Gérald Papy

Edito | Extrême droite en Italie: les politiques doivent prévenir la colère qui gronde

Gérald Papy Rédacteur en chef adjoint

Après la Suède, l’Italie: l’extrême droite se porte apparemment bien, en Europe. Une extrême droite dont il ne faut pas nier qu’elle s’est distanciée des marqueurs les plus détestables de l’extrémisme. Ce qui n’empêche pas de s’inquiéter. Les représentants des partis traditionnels ne peuvent se contenter de crier à la « peste brune ».

Un parti fondé, entre autres, par des militants néonazis, les Démocrates de Suède, arrivé deuxième des élections parlementaires suédoises du 11 septembre et candidat à une participation gouvernementale ; une formation héritière du mouvement néofasciste d’après-Seconde Guerre mondiale victorieuse du scrutin législatif du 25 septembre et prétendante à la direction du gouvernement de l’Italie, troisième puissance économique de l’Union européenne : voilà deux événements de nature à susciter légitimement la crainte d’un retour de la « peste brune » trois quarts de siècle après la chute du nazisme et du fascisme.

Qui plus est, alors qu’un conflit meurtrier et dévastateur ensanglante à nouveau le continent. Mieux vaut un excès qu’un défaut de vigilance.

Il serait pourtant malhonnête de ne pas reconnaître que la plupart des partis de l’extrême droite ou de la droite radicale en Europe ont suivi depuis quelques années une évolution vers la droite conservatrice et démocrate en éliminant de leur programme les marqueurs les plus détestables de l’ extrémisme. On peut évidemment interroger la sincérité de ces conversions, se demander si leur mobile n’est pas purement
électoraliste et exprimer la crainte que l’accession au pouvoir par la démocratie soit le meilleur moyen pour eux de la vider de son contenu.

La classe politique traditionnelle ne doit pas se contenter de crier à « la peste brune » face à Fratelli d’Italia.

Ainsi, voir Fratelli d’Italia investir le palais Chigi en leader d’une coalition qu’il domine de la tête et des épaules mais aux dépens d’alliés d’autant plus incontrôlables qu’ils sont affaiblis, la Ligue et Forza Italia, n’est pas le meilleur gage de stabilité, de félicité et de durabilité dans un pays qui a connu 67 exécutifs depuis 1945. Mais l’Europe de 2022 n’est pas celle des années 1930. Et l’Union européenne a bien des vertus, souvent ignorées.
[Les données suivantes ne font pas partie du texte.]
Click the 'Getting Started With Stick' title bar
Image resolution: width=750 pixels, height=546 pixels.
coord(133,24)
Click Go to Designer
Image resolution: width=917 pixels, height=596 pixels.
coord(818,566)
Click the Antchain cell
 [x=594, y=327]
A l’inverse de ses partenaires Salvini et Berlusconi plus europhobes ou plus poutinophiles, Georgia Meloni, appelée à diriger le nouveau gouvernement, a bien compris, elle, l’intérêt d’éviter tout aventurisme économique ou antieuropéen pour assurer à l’Italie le déblocage des 140 derniers milliards d’euros de subventions et prêts à taux réduit que lui octroie le plan de relance post-Covid et celui de ne pas briser la solidarité européenne à un moment aussi dommageable au plan énergétique que la guerre en Ukraine. Le revers de la réduction de sa marge de manoeuvre dans ces domaines est qu’elle aura à coeur de marquer son empreinte de cheffe de gouvernement sur les questions intérieures au détriment des femmes, à propos de l’avortement notamment, et des étrangers, avec l’ambition illusoire d’instaurer un blocus naval antimigrants en Méditerranée.
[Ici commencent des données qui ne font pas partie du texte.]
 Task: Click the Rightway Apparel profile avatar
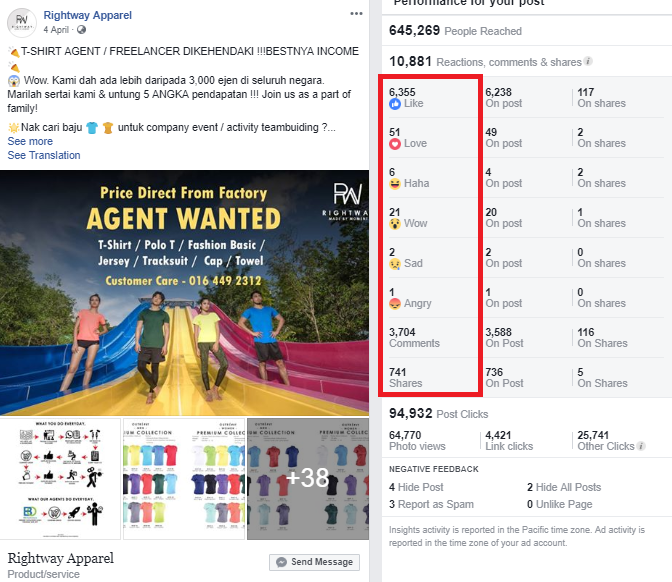(21, 22)
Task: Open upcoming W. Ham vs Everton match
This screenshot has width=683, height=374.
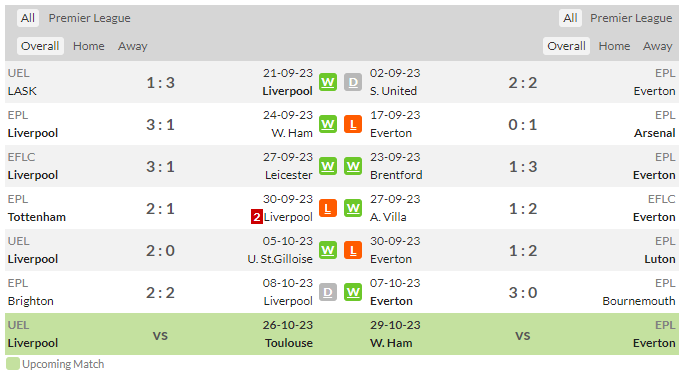Action: [x=510, y=334]
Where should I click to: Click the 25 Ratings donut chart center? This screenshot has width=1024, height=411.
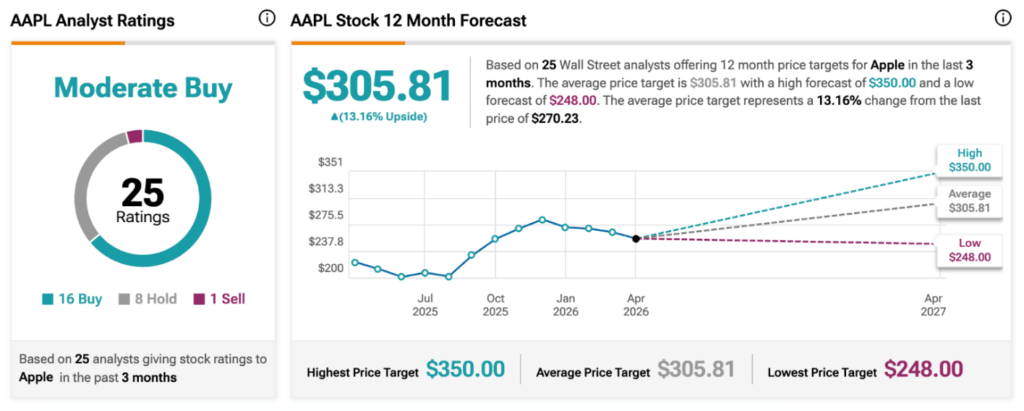click(x=142, y=200)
L’impact des crises successives, l’inquiétude face à la mondialisation, à la révolution numérique et au changement climatique, l’effet très concret de la guerre en Ukraine sur le coût de la vie sont autant de
facteurs qui compliquent considérablement la gestion des affaires publiques. A cette aune, se tourner vers des partis extrémistes qui proposent « monts et merveilles » relève de la solution de facilité. Il est pourtant révélateur d’observer que la progression des forces politiques d’extrême droite et de droite radicale est concomitante au renforcement du volet social de leur programme.

La classe politique traditionnelle et singulièrement la gauche, représentante jadis de l’ouvrier, ne doivent
donc pas se contenter de crier à « la peste brune » face à Fratelli d’Italia mais agir pour reconquérir le terrain qu’elles lui ont abandonné.